Le deuxième changement de paradigme dans ce projet est que le fonds d'infrastructure est constitué sur la durée. Ainsi, son financement est assuré et pérenne: on voit où on va et avec quel argent. La population est au clair, les cantons aussi; ils peuvent dès lors adapter l'offre régionale au calendrier national. C'est la solidité de ce projet fédéral, tant dans ses objectifs que dans son financement, qui a incité la majorité de la commission, après une longue discussion, à augmenter l'enveloppe financière et à proposer une augmentation de la taxe sur la valeur ajoutée de 1 pour mille limitée dans le temps.
6,4 milliards de francs est bien sûr une grosse somme; 1 pour mille supplémentaire de la taxe sur la valeur ajoutée est bien sûr une charge supplémentaire pour les familles, mais ces investissements, aux yeux des membres de la commission, paraissaient indispensables pour l'avenir.

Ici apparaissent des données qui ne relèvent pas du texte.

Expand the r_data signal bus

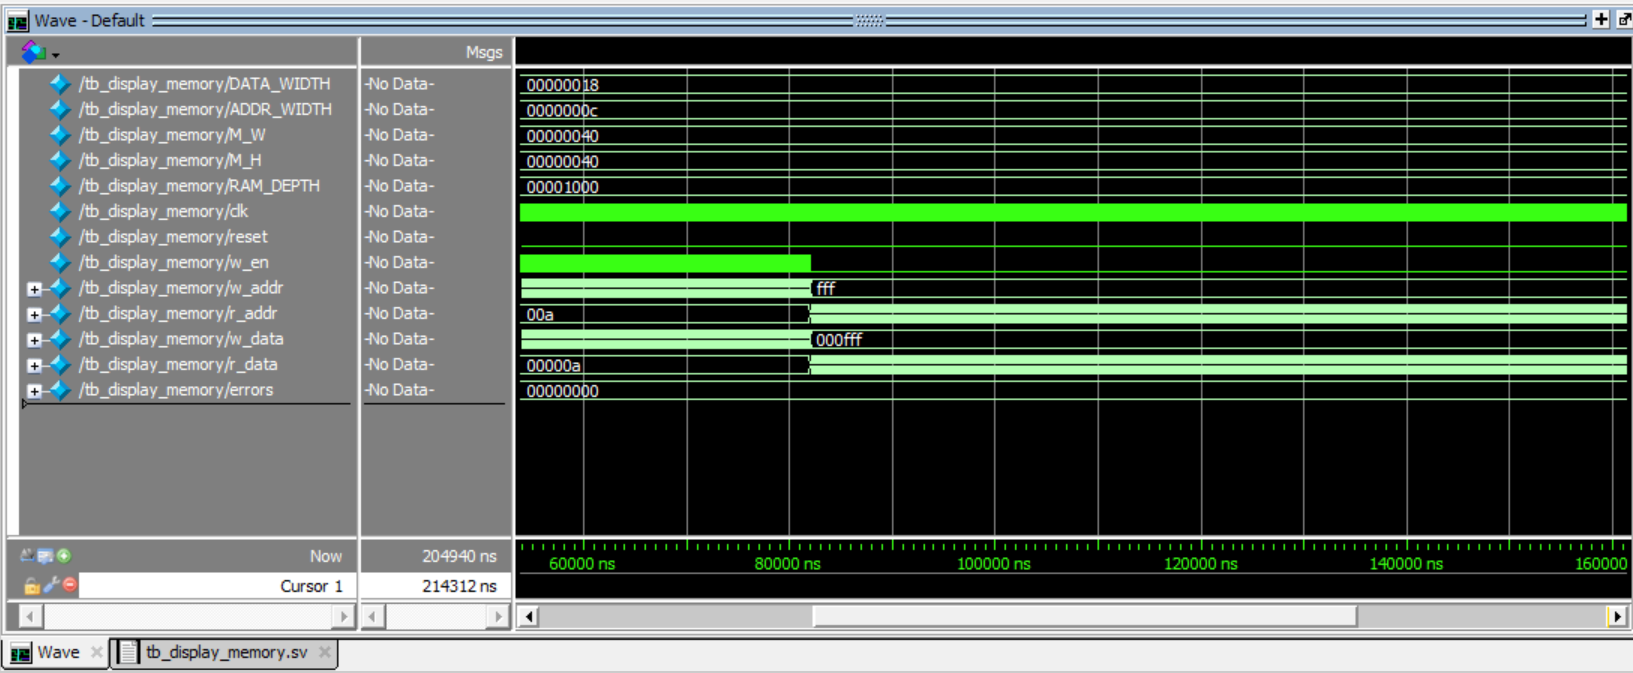(x=34, y=365)
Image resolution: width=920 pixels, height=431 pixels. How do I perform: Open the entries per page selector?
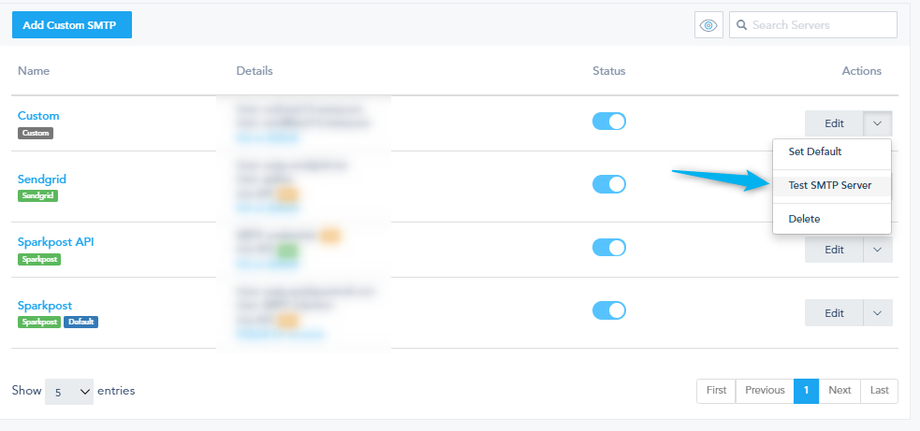click(x=69, y=391)
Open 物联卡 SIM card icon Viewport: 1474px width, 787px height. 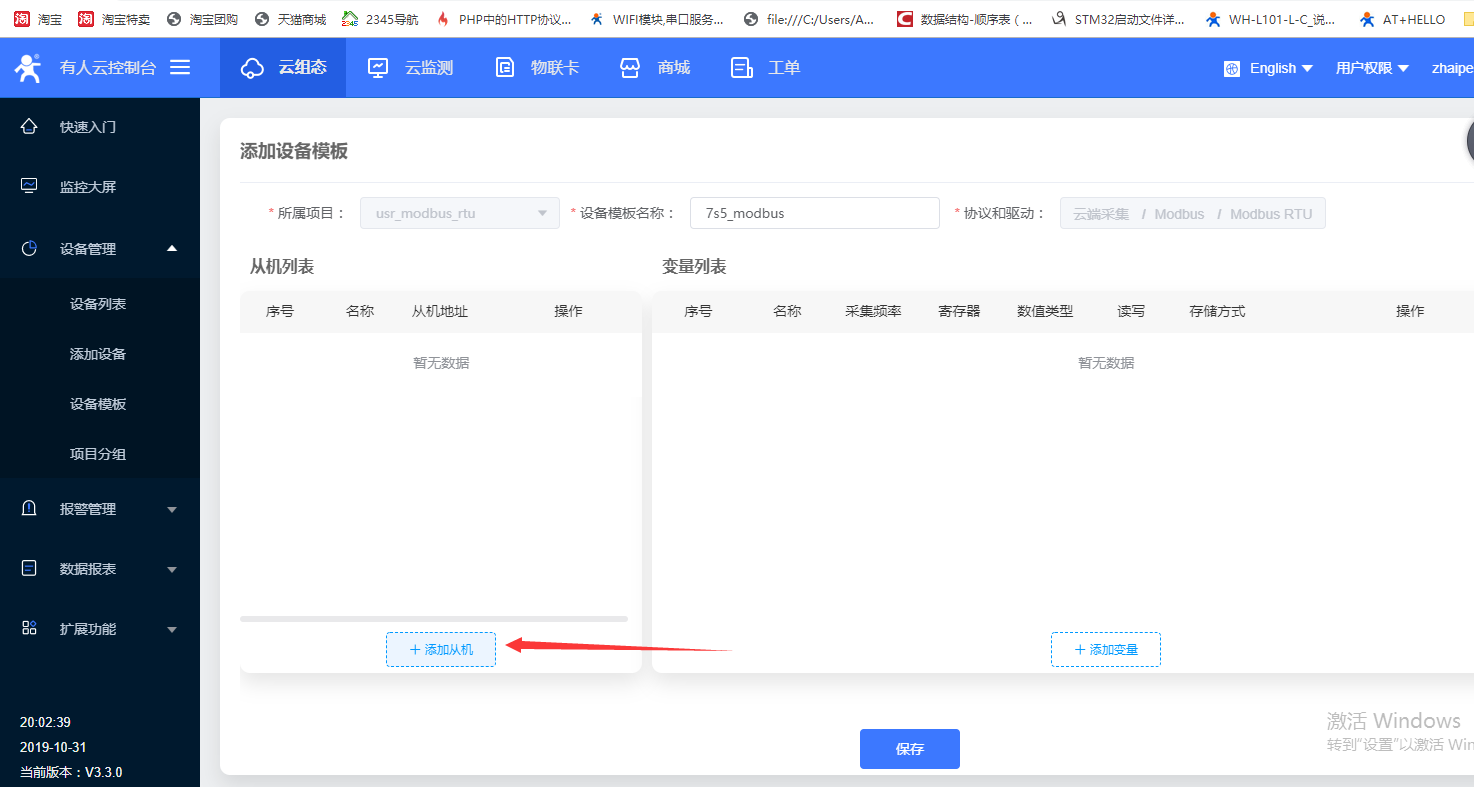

Nous avons pris des mesures pour accompagner cette feuille de route. Premièrement, les cantons seront consultés régulièrement sur l'état des travaux. Deuxièmement, des études sur des projets qui n'ont pas été choisis dans le premier paquet sont planifiées et financées. Troisièmement, le Conseil fédéral est chargé de présenter en 2018 les lignes directrices du prochain paquet de mesures. Enfin, des préfinancements sont possibles par les cantons sur des projets planifiés. Bref, la conduite de ce projet est solide, rigoureuse, tant du point de vue technique que du point de vue financier.
C'est pour ces raisons que je vous invite à entrer en matière et à adopter les propositions de notre commission. C'est un projet ambitieux, que, je pense, notre pays et notre population méritent.